Alberta’s UCP government recently announced a plan to reduce surgical wait times: farming out 80,000 surgeries to private, for-profit providers. Ricardo Acuna, Executive Director of the Parkland Institute, joins Team Advantage to discuss the legacy of private for-profit health service delivery in Alberta. Has it ever worked? Does it produce any beneficial results? What does it do to our public health care system?
Read Ricardo’s Parkland Institute blog post.
Follow Ricardo at @RicAcuna, and follow the Parkland Institute’s work at parklandinstitute.ca and @ParklandInst.
Kate: Hello, and welcome to the Alberta Advantage. My name is Kate Jacobson, and I will be hosting today’s episode, and joining me today over the phone is Ricardo Acuña, the Executive Director of the Parkland Institute.
Ricardo, welcome, and thank you for joining me.
Ricardo: Hi, Kate. Thanks for having me.
Kate: So Alberta’s UCP government recently announced a new plan to reduce surgical wait times by expanding its agreements with private facilities, a move that many have called a step towards “two-tier, American-style healthcare.” The government claims that this move will fund an additional 80,000 surgeries over the next four years. This move was announced in Jason Kenney’s campaign in the run-up to the April 2019 provincial election, which you did actually take the time to fact check in a Parkland Institute blog post.
Ricardo, to start off with, could you clarify a bit for our listeners what kinds of surgeries are going to be contracted out to private for-profit clinics?
Ricardo: Well, I mean, in very typical fashion, the government’s press release had actually very little information. They don’t talk about the total cost of this, how much money is going to be invested, which clinics they’re going to use, or any of that.
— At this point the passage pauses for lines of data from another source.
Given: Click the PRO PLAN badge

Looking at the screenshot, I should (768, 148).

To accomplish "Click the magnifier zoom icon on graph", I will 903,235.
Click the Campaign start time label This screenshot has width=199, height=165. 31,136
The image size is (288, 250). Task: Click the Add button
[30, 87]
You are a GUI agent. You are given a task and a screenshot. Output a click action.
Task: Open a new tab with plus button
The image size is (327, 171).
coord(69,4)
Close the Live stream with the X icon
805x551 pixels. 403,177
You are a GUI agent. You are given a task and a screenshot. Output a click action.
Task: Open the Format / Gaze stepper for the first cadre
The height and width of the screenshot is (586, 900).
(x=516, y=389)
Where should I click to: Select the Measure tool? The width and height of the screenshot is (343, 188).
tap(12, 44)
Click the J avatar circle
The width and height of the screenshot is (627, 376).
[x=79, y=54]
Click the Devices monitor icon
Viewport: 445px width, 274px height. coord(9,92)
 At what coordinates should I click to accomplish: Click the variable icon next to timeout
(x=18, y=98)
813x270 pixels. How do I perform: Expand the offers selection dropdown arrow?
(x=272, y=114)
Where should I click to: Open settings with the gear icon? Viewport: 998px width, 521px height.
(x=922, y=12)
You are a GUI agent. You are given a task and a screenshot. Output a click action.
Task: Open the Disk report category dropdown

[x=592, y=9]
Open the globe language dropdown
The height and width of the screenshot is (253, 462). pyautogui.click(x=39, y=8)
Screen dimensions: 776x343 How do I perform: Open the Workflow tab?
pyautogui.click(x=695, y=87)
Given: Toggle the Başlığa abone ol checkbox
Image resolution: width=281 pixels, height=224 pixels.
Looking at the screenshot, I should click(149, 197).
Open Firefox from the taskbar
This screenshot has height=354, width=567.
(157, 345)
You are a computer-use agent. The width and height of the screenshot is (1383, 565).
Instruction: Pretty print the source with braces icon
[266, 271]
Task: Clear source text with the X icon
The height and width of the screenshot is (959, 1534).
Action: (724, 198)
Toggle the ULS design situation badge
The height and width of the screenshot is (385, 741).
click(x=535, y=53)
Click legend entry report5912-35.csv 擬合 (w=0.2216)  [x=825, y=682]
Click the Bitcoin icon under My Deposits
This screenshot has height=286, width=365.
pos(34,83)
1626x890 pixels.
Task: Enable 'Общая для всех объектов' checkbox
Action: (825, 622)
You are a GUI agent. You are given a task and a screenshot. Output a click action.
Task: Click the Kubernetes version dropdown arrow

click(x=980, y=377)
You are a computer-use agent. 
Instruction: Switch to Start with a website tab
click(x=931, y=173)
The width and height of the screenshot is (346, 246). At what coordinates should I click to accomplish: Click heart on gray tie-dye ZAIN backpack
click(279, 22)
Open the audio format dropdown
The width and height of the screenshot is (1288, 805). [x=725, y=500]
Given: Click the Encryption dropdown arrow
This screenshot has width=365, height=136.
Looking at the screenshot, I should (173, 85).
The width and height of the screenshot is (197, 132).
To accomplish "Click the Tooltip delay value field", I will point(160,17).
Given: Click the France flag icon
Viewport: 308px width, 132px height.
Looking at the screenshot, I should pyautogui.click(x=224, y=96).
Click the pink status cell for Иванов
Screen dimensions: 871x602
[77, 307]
But what they do make very clear is that they want to target some of the what they call “routine” or “low-risk” surgeries, so you’re talking hip surgeries, knee surgeries, cataracts.
But even within that realm, they’re not talking about the complicated ones – anything that might require a hospital stay, anything that might require further intervention or is high risk. These are largely the in-and-out, get a hip surgery done or a knee surgery or cataract and you’re done. The more – anything that’s more complex that carries any risks, that requires greater medical intervention than just the small surgical team, those’ll get left to the public system and to the hospital.
There – and, you know, there’s clinics out there that are doing these. There’s already some contracting out going out. Like, the provincial government has been doing this for a long time – contracting out – to surgeries. Currently, private nonhospital surgical facilities are performing about 15% of the surgeries performed under AHS, so this is already happening. What the UCP is proposing is just increasing how many get farmed out to the private clinics.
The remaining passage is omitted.